The Pirates were also unable to trade any of the players they should have been pushing: Jack Wilson, Shawn Chacon, etc. The problem is that these guys (Wilson especially) had been given such stupid contracts by the Pirates that no other team would bite. The only other team willing to take on stupid liabilities like the Jack Wilson contract is ... well, the Pirates.
White Sox trade Rob Mackowiak to Padres for RHP Jon Link.
Mackowiak is a handy utility man, but I'm starting to wonder if he's finally outlived his good reputation. He was hitting 278/354/418 in Chicago, but you can take a chunk out of that when he moves to San Diego. And then he's not much of a fourth outfielder.
That's all I've come up with so far. I'll stay in touch if I hear about any pending waiver-wire deals, and should be able to get back to the NL Central soon.


tball said...

Deals not made. If I were an Angels fan, Dodgers fan, Nationals fan, I would be extremely disappointed. The Nationals need a solid long term plan, but they just seem to be making it up as they go along.

On the other end of the spectrum, the Angels have a good team that needed a bat as much as the Braves did. This is an annual non-event, but Stoneman again sat on his hands.
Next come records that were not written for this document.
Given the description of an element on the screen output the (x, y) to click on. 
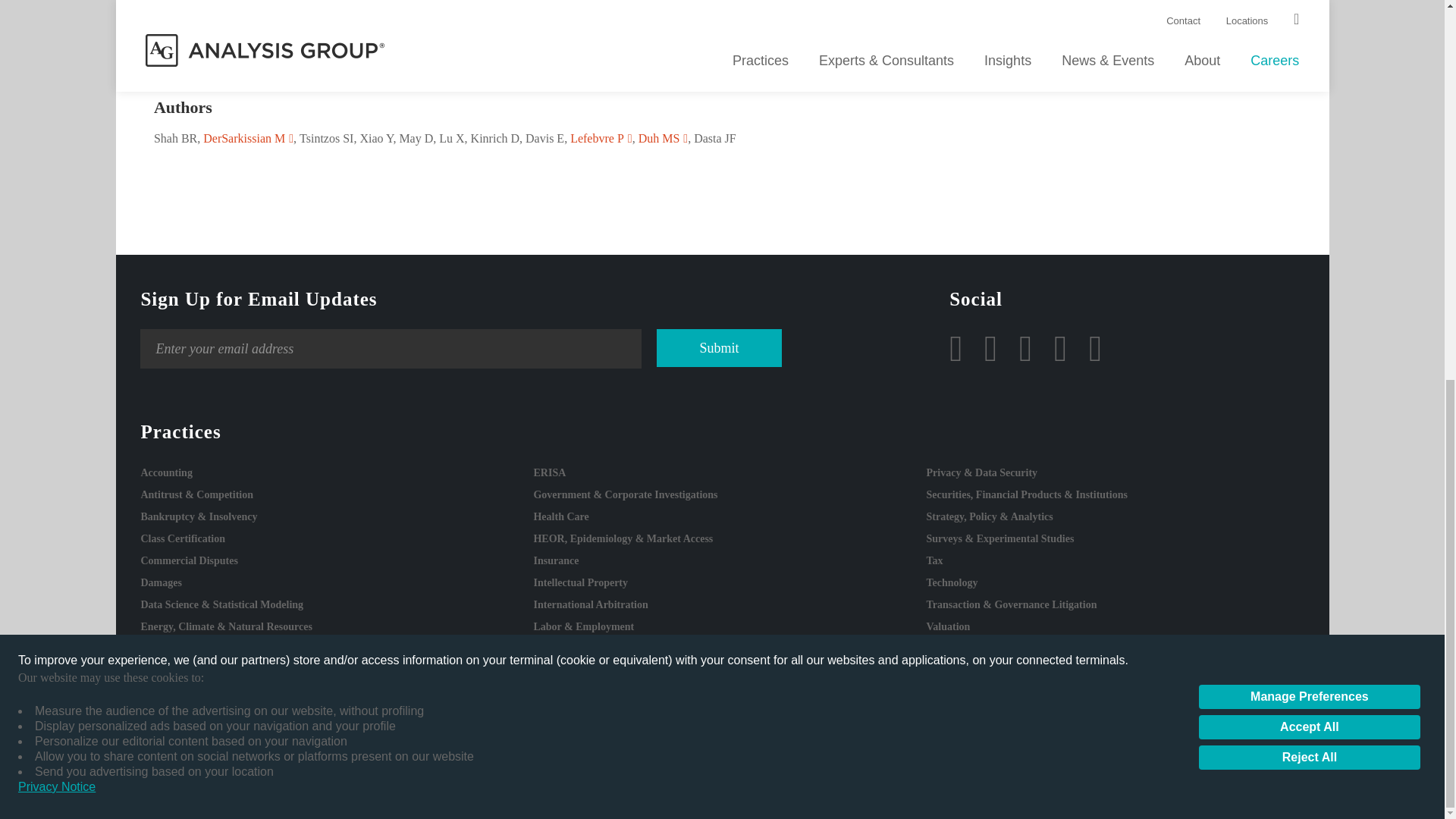
Privacy Notice (56, 80)
Accept All (1309, 21)
Reject All (1309, 51)
Manage Preferences (1309, 1)
Given the description of an element on the screen output the (x, y) to click on. 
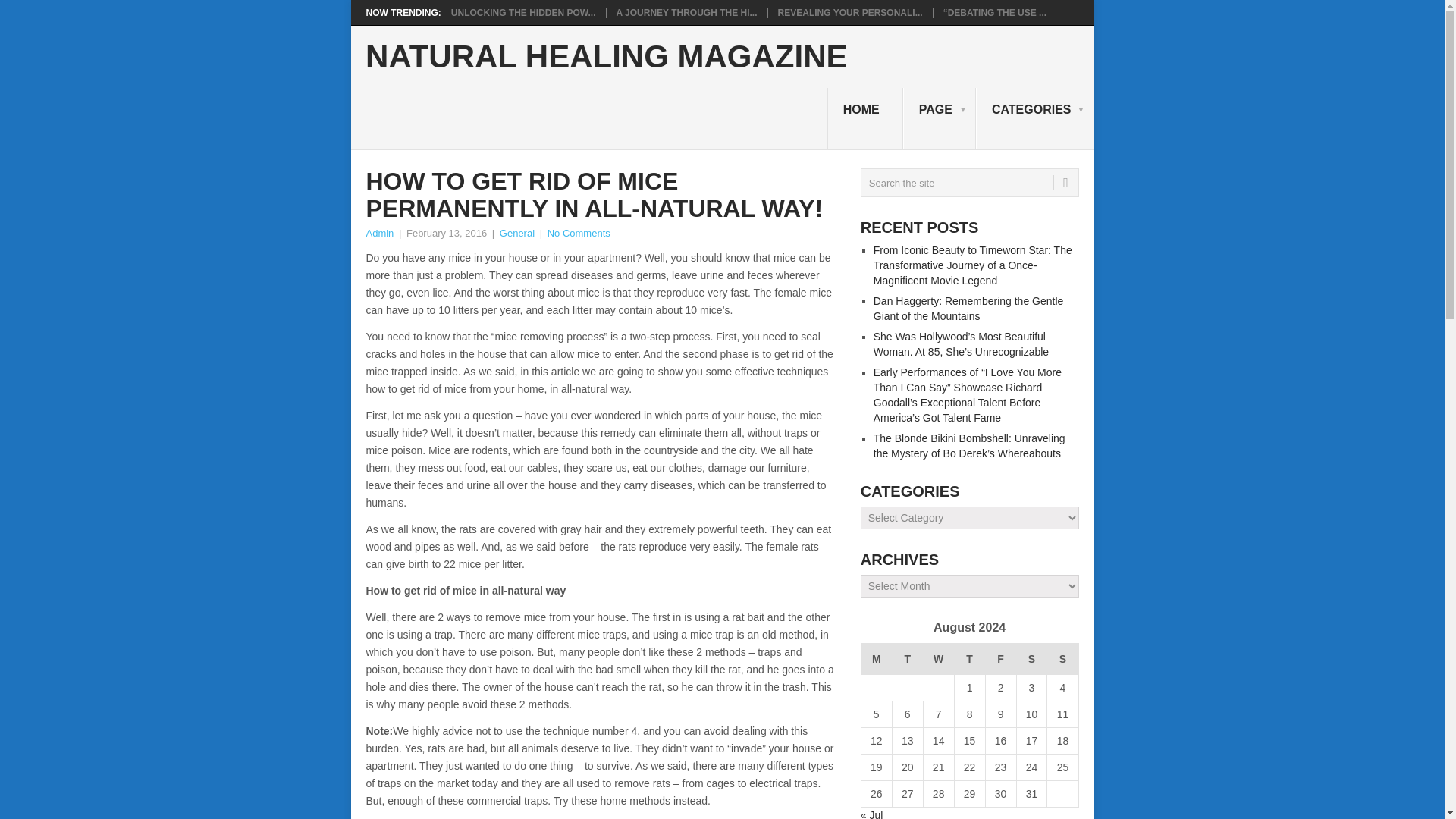
Posts by Admin (379, 233)
Search the site (969, 182)
REVEALING YOUR PERSONALI... (850, 12)
No Comments (578, 233)
NATURAL HEALING MAGAZINE (606, 56)
Thursday (969, 658)
Tuesday (907, 658)
General (516, 233)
He should have been more aggressive going after Teixeira, or maybe Glaus at 3B would have been a bigger upgrade over their current options. Angels fans should be calling for the stoning of Stoneman. Nearby, the Dodgers' firing of DePodesta looks premature now.

It's been hard to be a Rangers fan in recent years, but Daniels and his scouting staff have really changed the look of the minor league system with the draft and these trades. Some of those catchers and toolsy upside guys are going to be used to acquire needs at future trade deadlines when they are buyers.

The Whiz Kid said...

In re tball:
I agree about the Angels; I loved their energy in the early years of the Moreno era, but things have slowed down recently. Their offense is starting to atrophy, although they do have some good young talent still there. Pitching behind Lackey is good, but not stable for the long term.

I agree about the Rangers. I run hot and cold on my opinion of Daniels' work as GM. Overall, I think he could have made more trades, but he did well with what he had, especially Teixeira. The Rangers do seem to have instituted a much better system in scouting/player development. They also have the money to pursue an impact free agent, especially now that Teixeira's out of the picture. Let's just hope they don't spend it on another Millwood.
The other thing I have to keep in mind is that Daniels works with one of the more "involved" owners in the game. It's difficult to say what moves Tom Hicks has or hasn't had a hand in, but it's something to keep in mind when we judge Daniels.

In the long run, though, the Rangers may not contend next year, but they're positioning themselves to contend into the future. The Mariners and A's don't have a strong foundation for the future (though the A's can pull out some surprises yet), and the Mariners will fade. The Rangers could be the #1 or #2 team in their division by 2009 if they eat their Wheaties.